So the left goalpost is as following: “free software camp” is at war (where else do you talk about enemies?) and it's goal is complete elimination of proprietary software. Remember that GNU does not endorse Debian GNU/Linux because people can readily learn about these nonfree packages by browsing Debian's online package database and Fedora because it makes an exception for certain kinds of nonfree firmware. Obviously the usefullness of the OS is not important if it means that freedom of saoftware is compromised.

Now for the right goalpost. “Open source camp” does not have a leader similar to Stallman, but if anything can serve as it's manifesto it's The Cathedral and the Bazaar which simply states that “given enough eyeballs, all bugs are shallow” which immediately puts to the rest an idea that proprietary software is somehow evil. No, it's not evil, it's just inferior. And it's inferior for the simple reason that not enough “eyeballs” are seeing it's source code. Which basically means that proprietary software makes perfect sense if the only way to get enough “eyeballs” is to pay for them (games are typical example). In a way his accusation about “missing the point” are true: “open source camp” is all about best software, not about free software.

In my view the failure of GPLv3 to succeed universally is as much about knowledge and Linus Torvalds as anything else.

Of course. But if you take a look on GPLv3 from “free software camp” POV then it's obviously better weapon than GPLv2 and that means everyone should upgrade. People from “open source camp” (and Linus is quite obviously one of them) note that it's trying to make software to be a “weapon of mass opinion” and usually refuse to participate in said war.

Now, you seem (willfully?) to want to pollute that discussion with the departure from FSF and GNU for some high profile developers.

No. I want to point out that even maintainers of GNU software (who must be more-or-less by definition in “free software camp”) are not all that ready to make their software to be a “weapon of mass opinion”.

It just as well an be about copyright transfer aversion, the fact that important tools like git and cmake are not in the GNU stack, and some strong minded developers that like to go their own way rather than fit in in a larger community.

No, it' not about git (GNU does not like git, but it certainly allows it's use—look here, for example) and not about CMake (gnutls still does not use CMake, after all). It's about strong-minded persons, yes, but not about developers:

(a) I felt particularly frustrated when FSF (when gnutls started around 2000) was insisting the transfer of the copyright to it, even though I had decided to transfer the copyright to FSFE (this is a very old issue but it had great influence on me as I realized that the transfer of rights was not simply for protection against copyright violations).
(b) The feeling of participation in the GNU project is very low, as even expressing a different opinion in the internal mailing lists is hard if not impossible.
(c) There is no process for decision making or transparency in GNU. The only existing process I saw is "Stallman said so" (this may not be bad, unless some threshold of disagreement has been reached - but then it is fair to be able to disassociate myself from the project).
But the practical trigger which driven the exodus was GPLv3 relicensing: one of the very first things GnuTLS project did after exodus was switch back to LGPL2.1+ for libraries (programs were kept under GPLv2 because they are not embedded in other programs). Which is obviously an anathema for “free software soldiers” who insist that you should use GPL for libraries, not LGPL (and as we've seen before GPLv3, not GPLv2).

- Task prompt
According to the comment on free software and open source, what license did the GnuTLS project switch its libraries back to after the exodus? The material after the comment is separate from it.

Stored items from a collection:
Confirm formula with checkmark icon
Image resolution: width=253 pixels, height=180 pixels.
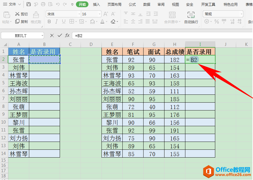click(60, 35)
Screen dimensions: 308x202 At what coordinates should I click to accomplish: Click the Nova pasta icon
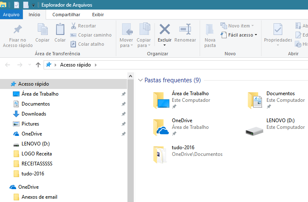tap(210, 30)
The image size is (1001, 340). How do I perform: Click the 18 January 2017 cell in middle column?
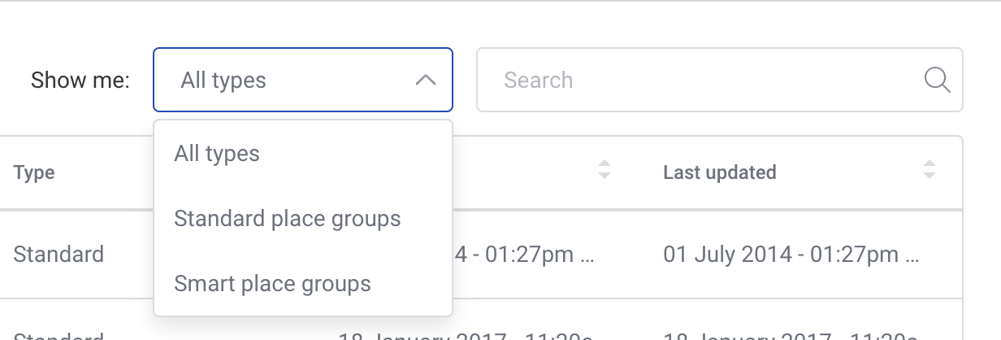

- Expected answer
LGPL2.1+.